Das klinische Ansprechen der Diättherapie mit ballaststoffreicher Ernährung kann sich orientieren an der Zunahme des Stuhlvolumens (> 1 g Stuhlgewicht pro 1 g zugeführte Ballaststoffe) und des Stuhlwassergehaltes (hängt stark mit der Stuhlkonsistenz zusammen: harter/klumpiger bis weicher/leicht abgehender Stuhl). Es sind zwei Mechanismen beschrieben, wodurch Ballaststoffe die abführende Wirkung fordern
§: Grobe unlösliche Ballaststoffe (u. a. Weizenkleie) reizen mechanisch die Dickdarmschleimhaut, stimulieren die Sekretion von Wasser und schützen die Schleimhaut. Dagegen nehmen wasserlösliche Ballaststoffe (u. a. Psyllium) große Mengen an Wasser auf und verhindern dadurch den Stuhlwasserverlust im Dickdarm. Die positive Wirkung auf Stuhleigenschaften ist nur möglich, wenn Ballaststoffe der bakteriellen Fermentation widerstehen (entgehen), also intakt bleiben, sodass sie über den gesamten Dickdarm verteilt werden können§.

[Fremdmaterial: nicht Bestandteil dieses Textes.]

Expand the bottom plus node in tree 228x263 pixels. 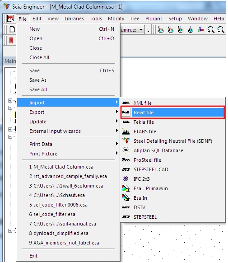(10, 230)
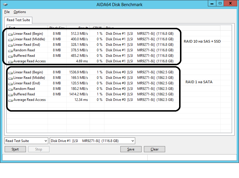Expand the Disk Drive #1 selection dropdown
239x178 pixels.
coord(92,141)
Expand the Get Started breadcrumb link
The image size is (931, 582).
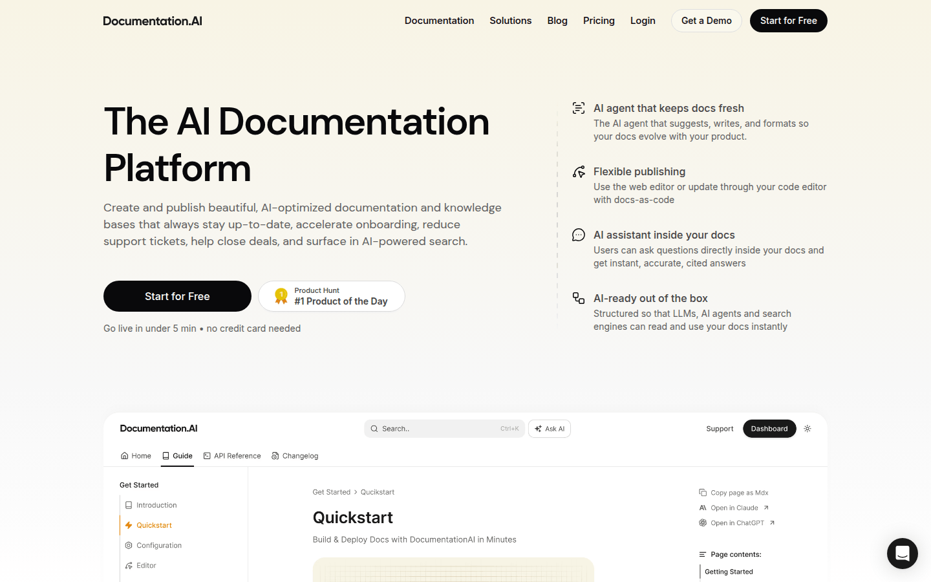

Psyllium (Flohsamenschalen) ist einer der am meisten in Studien untersuchte wasserlösliche, schlecht fermentierbare Ballaststoff. Flohsamenschalen können das Mehrfache ihres Gewichts an Wasser zurückhalten, quellen und eine gallertartige Masse bilden. Mehrere Studien belegten, dass Flohsamenschalen einen größeren Einfluss auf die Verbesserung der Stuhlkonsistenz bei Patient:innen mit Obstipation haben als andere Laxantien und diese Therapie von Patient:innen besser angenommen wird§;§. Die Behandlung mit Flohsamenschalen zeigte sich als besonders effektiv sowohl bei chronischer Obstipation als auch bei chronischer Diarrhö, bei Reizdarmsyndrom sowie bei Morbus Chron§. Bei Patient:innen mit chronischer Obstipation konnte der Verzehr von Flohsamenschalen (2 x tgl. 5,1 g für vier Wochen) den Stuhlwassergehalt, das -volumen und die -frequenz im Vergleich zu einem Laxativum signifikant erhöhen§. Eine andere Studie wies eine deutliche Reduktion von Bauchschmerzen, Blähungen und Methan-Produktion durch die Behandlung mit Flohsamenschalen (10,5 g tgl. für vier Wochen) nach§.


 





Weizenkleie wird aus den harten äußeren Schichten des Weizenkorns gewonnen. Sie besteht etwa zu 45 bis 50 % aus Zellulose und Hemizellulose. Im Gegensatz zu Flohsamen ist Weizenkleie wasserunlöslich und kann durch Darmbakterien nicht fermentiert werden. Grob gemahlene Weizenkleie hat eine größere abführende Wirkung als fein gemahlene. Eine Behandlung mit fein gemahlener Weizenkleie reduziert den Stuhlwassergehalt und verstärkt die Obstipation bei gesunden Menschen. Diese Beobachtung kann die Effekte mechanischer Irritation größerer Partikel auf der Dickdarmschleimhaut unterstützen und bei der Therapieentscheidung berücksichtigt werden.

Wasserlösliche Ballaststoffe werden von Darmbakterien fermentiert. Sie können die Stuhleigenschaft durch eine Vermehrung der bakteriellen Zellmasse beeinflussen. Mehrere Studien untersuchten die positiven Effekte wasserlöslicher Ballaststoffe auf Diversität und Funktion der kommensalen Darmflora. Die laxative Wirkung dieser Ballaststoffe wurde allerdings nicht bestätigt. Metaanalysen zeigten, dass Inulin sowie andere lösliche fermentierbare Ballaststoffe aus Mais, Weizen-Dextrin, Polydextrose, Fructooligosaccharide und resistente Stärke keine wesentliche Verbesserung der Obstipation gegenüber der Kontrollgruppe erzielten§;§. Bei dem Verzehr fermentierbarer Ballaststoffe können Bauchschmerzen, abdominale Blähungen und Distension besonders bei Patient:innen mit funktionellen Magen-Darm-Krankheiten gehäuft auftreten.